#### TASK REQUIREMENTS:
Two lines in the data below mark the range: the one with "How do I perform: Switch to First Seen view?" and the one with "Send message with". Return both, along with every line between them, exactly.

#### RECORDS PROVIDED:
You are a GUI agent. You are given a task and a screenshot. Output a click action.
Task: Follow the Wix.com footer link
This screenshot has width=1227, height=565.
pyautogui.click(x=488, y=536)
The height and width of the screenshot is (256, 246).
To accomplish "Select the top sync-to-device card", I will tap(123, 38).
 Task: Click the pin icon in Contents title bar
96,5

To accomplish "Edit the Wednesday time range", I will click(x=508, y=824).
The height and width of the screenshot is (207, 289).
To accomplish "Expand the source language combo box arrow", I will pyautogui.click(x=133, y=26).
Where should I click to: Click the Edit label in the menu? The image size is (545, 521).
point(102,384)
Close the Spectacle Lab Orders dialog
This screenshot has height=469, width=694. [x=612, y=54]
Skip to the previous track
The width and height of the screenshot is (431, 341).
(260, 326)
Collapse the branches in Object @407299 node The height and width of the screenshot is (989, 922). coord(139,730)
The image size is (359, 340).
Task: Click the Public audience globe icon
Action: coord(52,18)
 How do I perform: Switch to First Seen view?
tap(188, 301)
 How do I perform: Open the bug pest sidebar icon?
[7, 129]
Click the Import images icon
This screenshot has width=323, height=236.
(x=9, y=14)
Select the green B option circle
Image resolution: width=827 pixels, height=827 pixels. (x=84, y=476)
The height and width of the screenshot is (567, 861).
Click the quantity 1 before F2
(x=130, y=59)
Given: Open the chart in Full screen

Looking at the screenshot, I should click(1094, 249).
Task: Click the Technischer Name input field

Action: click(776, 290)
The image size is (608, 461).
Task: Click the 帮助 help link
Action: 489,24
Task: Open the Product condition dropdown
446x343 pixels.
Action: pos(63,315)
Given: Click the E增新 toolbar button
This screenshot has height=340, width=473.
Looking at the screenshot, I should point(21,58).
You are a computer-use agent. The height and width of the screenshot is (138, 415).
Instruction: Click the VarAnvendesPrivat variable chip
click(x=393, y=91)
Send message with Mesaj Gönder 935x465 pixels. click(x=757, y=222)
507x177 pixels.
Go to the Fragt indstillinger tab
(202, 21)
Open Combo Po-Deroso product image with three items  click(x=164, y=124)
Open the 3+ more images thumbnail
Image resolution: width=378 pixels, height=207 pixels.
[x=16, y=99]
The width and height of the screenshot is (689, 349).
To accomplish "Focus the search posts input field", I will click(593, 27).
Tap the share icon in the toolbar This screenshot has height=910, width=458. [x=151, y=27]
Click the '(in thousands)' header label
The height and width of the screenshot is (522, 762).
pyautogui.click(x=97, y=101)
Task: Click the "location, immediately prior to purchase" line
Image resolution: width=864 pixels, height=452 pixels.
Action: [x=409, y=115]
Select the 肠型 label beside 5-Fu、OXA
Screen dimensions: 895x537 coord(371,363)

#### ANSWER AREA:
 How do I perform: Switch to First Seen view?
tap(188, 301)
 How do I perform: Open the bug pest sidebar icon?
[7, 129]
Click the Import images icon
This screenshot has width=323, height=236.
(x=9, y=14)
Select the green B option circle
Image resolution: width=827 pixels, height=827 pixels. (x=84, y=476)
The height and width of the screenshot is (567, 861).
Click the quantity 1 before F2
(x=130, y=59)
Given: Open the chart in Full screen

Looking at the screenshot, I should click(1094, 249).
Task: Click the Technischer Name input field

Action: click(776, 290)
The image size is (608, 461).
Task: Click the 帮助 help link
Action: 489,24
Task: Open the Product condition dropdown
446x343 pixels.
Action: pos(63,315)
Given: Click the E增新 toolbar button
This screenshot has height=340, width=473.
Looking at the screenshot, I should point(21,58).
You are a computer-use agent. The height and width of the screenshot is (138, 415).
Instruction: Click the VarAnvendesPrivat variable chip
click(x=393, y=91)
Send message with Mesaj Gönder 935x465 pixels. click(x=757, y=222)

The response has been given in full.